Saved entries:
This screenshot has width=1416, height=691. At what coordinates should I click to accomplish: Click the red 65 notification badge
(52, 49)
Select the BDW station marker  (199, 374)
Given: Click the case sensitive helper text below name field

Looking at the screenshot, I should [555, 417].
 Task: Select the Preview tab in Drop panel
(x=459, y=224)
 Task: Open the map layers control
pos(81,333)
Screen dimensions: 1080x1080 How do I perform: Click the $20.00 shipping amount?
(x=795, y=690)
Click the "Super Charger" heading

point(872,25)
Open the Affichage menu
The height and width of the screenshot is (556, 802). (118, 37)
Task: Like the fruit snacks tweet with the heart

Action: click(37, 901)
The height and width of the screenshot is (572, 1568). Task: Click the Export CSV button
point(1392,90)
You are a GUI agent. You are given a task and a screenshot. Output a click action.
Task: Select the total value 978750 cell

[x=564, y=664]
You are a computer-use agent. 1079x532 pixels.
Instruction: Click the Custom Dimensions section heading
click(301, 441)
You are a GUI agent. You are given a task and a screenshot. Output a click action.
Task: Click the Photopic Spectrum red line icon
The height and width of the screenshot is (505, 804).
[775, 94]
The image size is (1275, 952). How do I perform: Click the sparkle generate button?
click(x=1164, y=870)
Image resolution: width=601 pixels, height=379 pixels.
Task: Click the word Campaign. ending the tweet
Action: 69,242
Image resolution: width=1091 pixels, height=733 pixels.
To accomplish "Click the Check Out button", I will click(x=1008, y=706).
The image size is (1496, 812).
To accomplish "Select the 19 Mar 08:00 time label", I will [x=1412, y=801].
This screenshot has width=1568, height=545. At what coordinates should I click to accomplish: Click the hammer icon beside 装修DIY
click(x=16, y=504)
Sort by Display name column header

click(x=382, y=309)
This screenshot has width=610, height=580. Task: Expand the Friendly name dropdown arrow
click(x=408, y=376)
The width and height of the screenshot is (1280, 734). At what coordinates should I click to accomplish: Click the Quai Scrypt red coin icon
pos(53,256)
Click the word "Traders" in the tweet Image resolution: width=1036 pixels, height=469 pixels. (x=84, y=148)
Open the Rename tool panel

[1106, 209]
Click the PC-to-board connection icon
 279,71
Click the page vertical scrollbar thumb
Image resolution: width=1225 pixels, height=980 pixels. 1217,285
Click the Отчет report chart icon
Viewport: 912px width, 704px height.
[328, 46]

**WORK TO BE COMPLETED:** What do the records say? Quote them all exactly.

**RESULT:**
This screenshot has width=1416, height=691. At what coordinates should I click to accomplish: Click the red 65 notification badge
(52, 49)
Select the BDW station marker  (199, 374)
Given: Click the case sensitive helper text below name field

Looking at the screenshot, I should [555, 417].
 Task: Select the Preview tab in Drop panel
(x=459, y=224)
 Task: Open the map layers control
pos(81,333)
Screen dimensions: 1080x1080 How do I perform: Click the $20.00 shipping amount?
(x=795, y=690)
Click the "Super Charger" heading

point(872,25)
Open the Affichage menu
The height and width of the screenshot is (556, 802). (118, 37)
Task: Like the fruit snacks tweet with the heart

Action: click(37, 901)
The height and width of the screenshot is (572, 1568). Task: Click the Export CSV button
point(1392,90)
You are a GUI agent. You are given a task and a screenshot. Output a click action.
Task: Select the total value 978750 cell

[x=564, y=664]
You are a computer-use agent. 1079x532 pixels.
Instruction: Click the Custom Dimensions section heading
click(301, 441)
You are a GUI agent. You are given a task and a screenshot. Output a click action.
Task: Click the Photopic Spectrum red line icon
The height and width of the screenshot is (505, 804).
[775, 94]
The image size is (1275, 952). How do I perform: Click the sparkle generate button?
click(x=1164, y=870)
Image resolution: width=601 pixels, height=379 pixels.
Task: Click the word Campaign. ending the tweet
Action: 69,242
Image resolution: width=1091 pixels, height=733 pixels.
To accomplish "Click the Check Out button", I will click(x=1008, y=706).
The image size is (1496, 812).
To accomplish "Select the 19 Mar 08:00 time label", I will [x=1412, y=801].
This screenshot has width=1568, height=545. At what coordinates should I click to accomplish: Click the hammer icon beside 装修DIY
click(x=16, y=504)
Sort by Display name column header

click(x=382, y=309)
This screenshot has width=610, height=580. Task: Expand the Friendly name dropdown arrow
click(x=408, y=376)
The width and height of the screenshot is (1280, 734). At what coordinates should I click to accomplish: Click the Quai Scrypt red coin icon
pos(53,256)
Click the word "Traders" in the tweet Image resolution: width=1036 pixels, height=469 pixels. (x=84, y=148)
Open the Rename tool panel

[1106, 209]
Click the PC-to-board connection icon
 279,71
Click the page vertical scrollbar thumb
Image resolution: width=1225 pixels, height=980 pixels. 1217,285
Click the Отчет report chart icon
Viewport: 912px width, 704px height.
[328, 46]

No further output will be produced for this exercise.